# [EXTRACT TO READ]
The airplane was equipped with an attitude indicator, vertical speed indicator, and a turn coordinator. Additionally, the airplane was equipped with a stand-by vacuum system.
At 1019, according to a pilot report (PIREP) from a Cessna 172 airplane over Hotsprings, Arkansas, (approximately 68 miles northeast of DEQ), the cloud cover was reported as scattered to broken layers with tops at 2,500 feet.
At 1153, the weather observation facility at DEQ reported wind variable at 3 knots, visibility 10 statute miles, broken cloud layers at 2,000 feet, 2,800 feet and 3,500 feet, temperature 84 degrees Fahrenheit, dew point 77 degrees Fahrenheit, and an altimeter setting of 30.08 inches of Mercury.
WRECKAGE AND IMPACT INFORMATION
The airplane came to rest in a cow pasture 15 miles southeast of DEQ. According to a GPS receiver, the main wreckage was located at latitude 033 degrees 58.614 minutes North and longitude 094 degrees 14.489 West. The airplane came to rest at the initial impact location on a heading of 350 degrees magnetic. A green navigation lens, a door, a tire, and a section of the leading edge of the right wing came to rest east and south of the main wreckage. The main wreckage, including the propeller, engine, cockpit and cabin area, the right wing, a portion of the left wing, and the empennage were consumed by fire. The leading edge of each wing was compressed aft. The propeller and engine were embedded in the ground. No cockpit readings could be obtained due to the fire and impact damage.
Flight control continuity was verified for the aileron, elevator, elevator trim and rudder control systems. One aileron cable separation was noted; however, the separation point displayed tensile type overload signatures. The elevator trim tab actuating rod was extended 1.3 inches. According to Cessna, a 1.3-inch extension converts to a slightly tab up, or slightly nose down elevator trim. The flaps were found in the retracted position.

# [INFORMATION SHOWN]

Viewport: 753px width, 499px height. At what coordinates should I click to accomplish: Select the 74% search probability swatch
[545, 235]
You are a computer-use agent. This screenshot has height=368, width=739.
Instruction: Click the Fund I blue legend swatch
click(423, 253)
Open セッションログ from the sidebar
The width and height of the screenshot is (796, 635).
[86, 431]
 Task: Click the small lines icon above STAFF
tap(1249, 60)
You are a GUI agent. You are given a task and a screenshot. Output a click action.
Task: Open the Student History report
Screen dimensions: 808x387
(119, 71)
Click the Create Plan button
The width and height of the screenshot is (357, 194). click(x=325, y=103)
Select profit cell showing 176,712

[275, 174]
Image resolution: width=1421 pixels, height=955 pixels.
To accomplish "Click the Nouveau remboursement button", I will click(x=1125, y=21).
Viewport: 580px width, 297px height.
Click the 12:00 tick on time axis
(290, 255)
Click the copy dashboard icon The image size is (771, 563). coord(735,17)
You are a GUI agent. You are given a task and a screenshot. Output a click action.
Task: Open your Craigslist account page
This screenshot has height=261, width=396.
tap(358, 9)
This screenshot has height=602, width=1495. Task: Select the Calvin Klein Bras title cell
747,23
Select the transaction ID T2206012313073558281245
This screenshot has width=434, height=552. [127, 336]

# [PROMPT]
Write the next part of the airplane accident report, continuing after its final sentence about the flaps.

# [RESULT]
Prior to removing the engine from its crater, the only visible portion of the engine was the accessory section. The accessory section displayed sooting, thermal damage, and impact damage. The engine and propeller were extricated from the ground and moved to a local facility for an examination.
The propeller hub and governor remained attached to the engine. One propeller blade was separated from the propeller hub and was bent forward 15 degrees at mid-span, displayed face polishing, and no leading edge gouges or nicks. The second blade remained attached to the propeller hub and was bent aft 15 degrees, displayed face polishing, and leading edge gouges and nicks.
The engine remained intact. Both magnetos were disassembled and displayed internal thermal damage. The wet vacuum pump displayed external impact and thermal damage. The pump's drive coupling was seized, but intact. The alternator was destroyed by impact forces and fire. The back case of the oil pump was removed. The pump was lubricated and the gears were intact and did not display signatures consistent with wear. The fuel manifold displayed external impact and heat damage. The manifold was disassembled and its internal spring, diaphragm, and screen were in place, but melted. The fuel metering unit was damaged by impact forces. The fuel screen at the fuel metering unit contained debris which resembled dirt. The fuel pump was removed and opened. The pump's shaft and internal vanes displayed thermal damage and were seized. Crankshaft continuity could not be established due to impact damage.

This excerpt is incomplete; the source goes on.